▶ _Excerpted passage_:
········

# Ice Fishing 101 at Sportsman's in Riverdale



## Grandpa D (Sep 7, 2007)

I have been asked to give a basic ice fishing clinic at the Riverdale Sportsman's Warehouse again this year.

The date is Thursday evening January 22.
6:00 to 8:00 pm.


I will post more details later.

Thanks,
Grandpa D.


----------



## .45 (Sep 21, 2007)

That's pretty cool Grandpa D..... 8)


----------



## Riverlution (Sep 23, 2008)

gonna be there cuz heaven knows I can't figure it out.


----------



## JAT83 (Sep 9, 2007)

Oh, too bad no one can do an Ice fishing 101 at the Sportsmans in Midvale


----------



## Grandpa D (Sep 7, 2007)

JAT83 said:


> Oh, too bad no one can do an Ice fishing 101 at the Sportsmans in Midvale


Call them and suggest it!

········

▶ _Dataset extract_:

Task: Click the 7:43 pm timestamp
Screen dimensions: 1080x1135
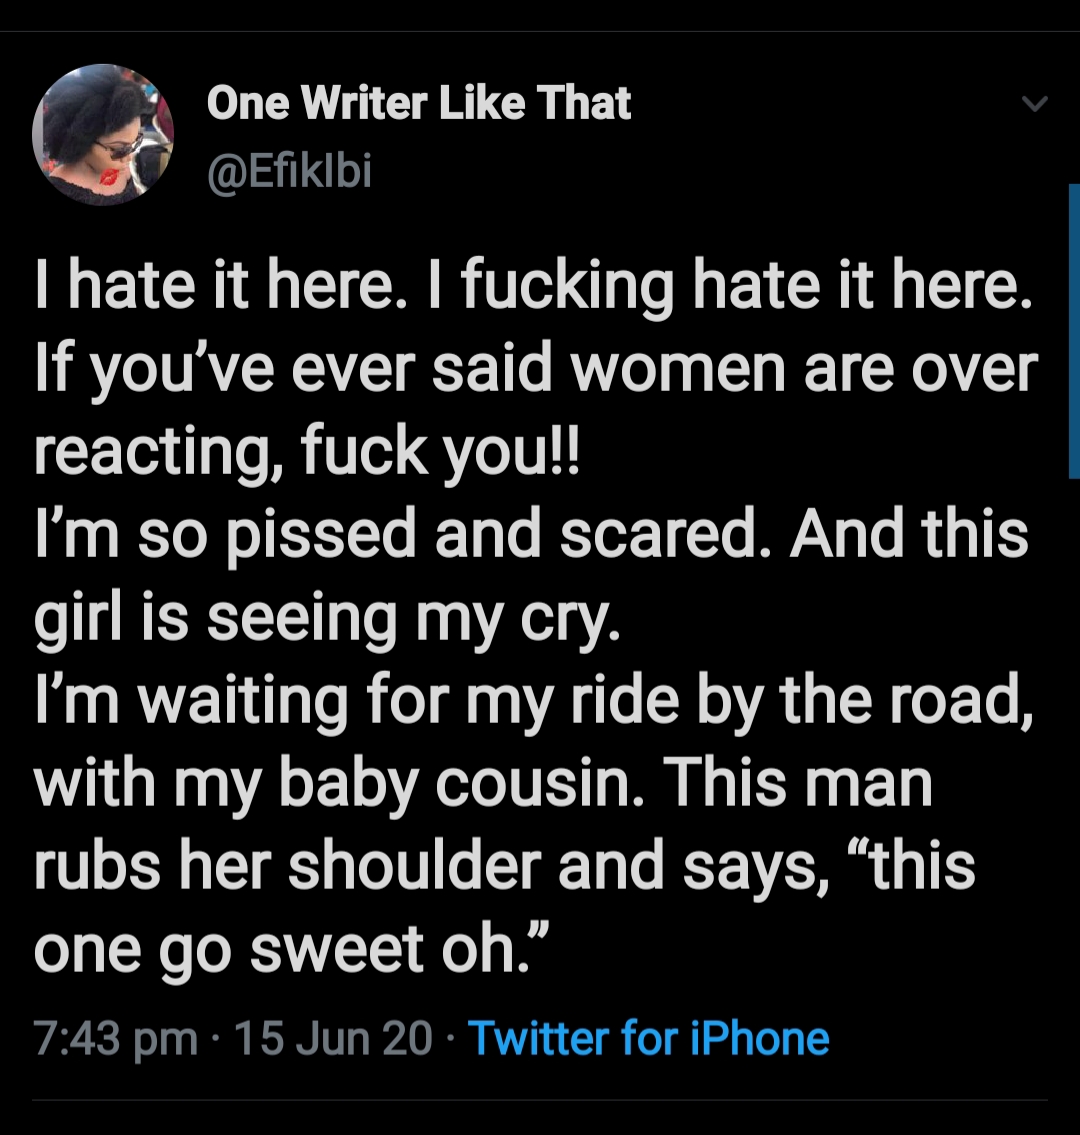Action: 116,1039

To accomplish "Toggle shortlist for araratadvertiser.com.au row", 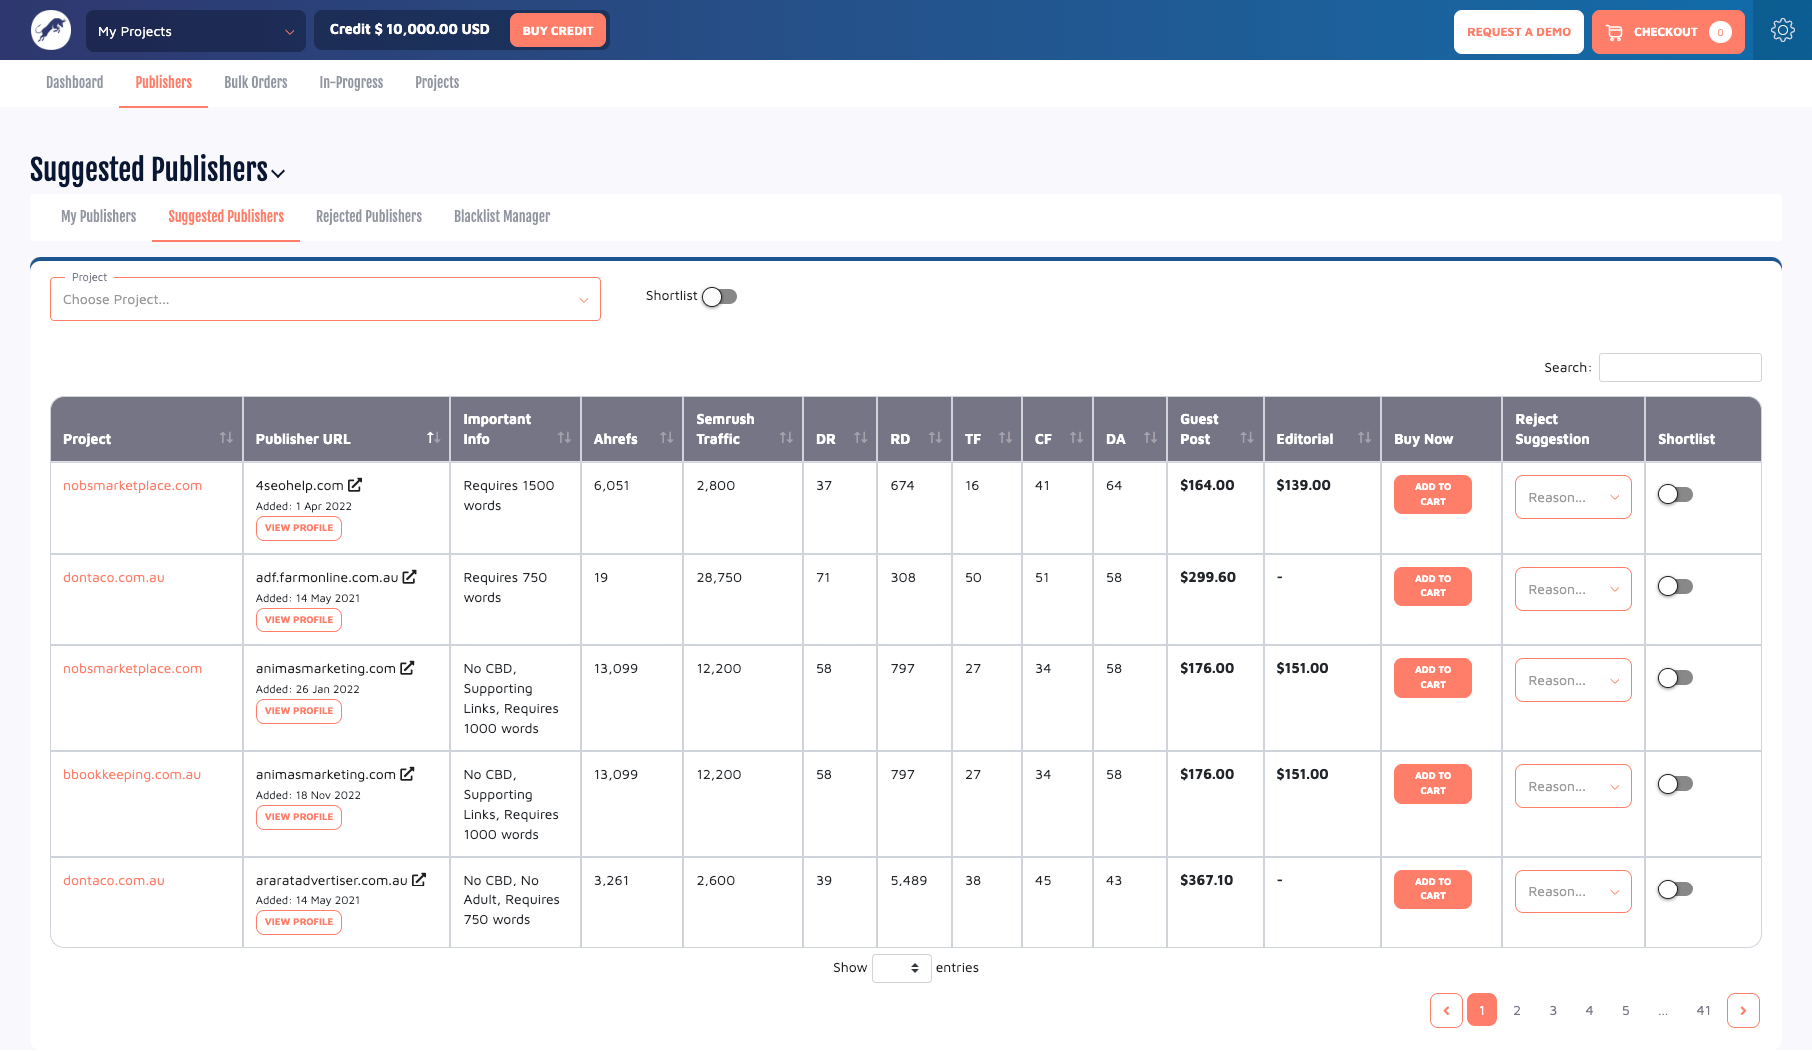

········

▶ _Activity list_:
A: In the ice fishing clinic thread, at what time is the clinic scheduled to run?
B: Summarize the ice fishing clinic thread in three sentences.
C: Write the next post in the ice fishing clinic thread, following Grandpa D's last reply.

▶ _Answers for each item_:
A: From 6:00 to 8:00 pm on Thursday evening, January 22.

B: Grandpa D announces that he has been asked to give a basic ice fishing clinic at the Riverdale Sportsman's Warehouse again this year, on Thursday evening, January 22, from 6:00 to 8:00 pm, and says he will post more details later. One reply calls this pretty cool, and another says the writer will attend because they can't figure ice fishing out. When JAT83 says it's too bad no one can do such a clinic at the Sportsman's in Midvale, Grandpa D replies that JAT83 should call them and suggest it.

C:
----------



## Grandpa D (Sep 7, 2007)

The ice fishing clinic will start at
6:00pm and go till closing time at 8:00pm.

Get there early for a seat.
Last years class was a full house.


----------



## BRL1 (Sep 12, 2007)

I was at Sportsmans this morning. The sign on the door said to register at the customer service desk for the class. The girl had no idea what I was talking about until I showed her the sign.


----------



## stevefan (Dec 24, 2008)

by BRL1 on Jan 13, '09, 11:55
"I was at Sportsmans this morning. The sign on the door said to register at the customer service desk for the class. The girl had no idea what I was talking about until I showed her the sign."

A lot of those Girls at Sportsmans are cute but........well bless there little hearts.


----------



## Grandpa D (Sep 7, 2007)

Just a reminder that this coming Thursday night, there is an Ice Fishing 101 Clinic at the Riverdale Sportsman's Warehouse.

Starting time is 6:00pm and it will end at 8:00pm.

Get there early for a seat.

See you there,
Grandpa D.


----------



## Grandpa D (Sep 7, 2007)

Bump!


----------



## Ton_Def (Dec 23, 2008)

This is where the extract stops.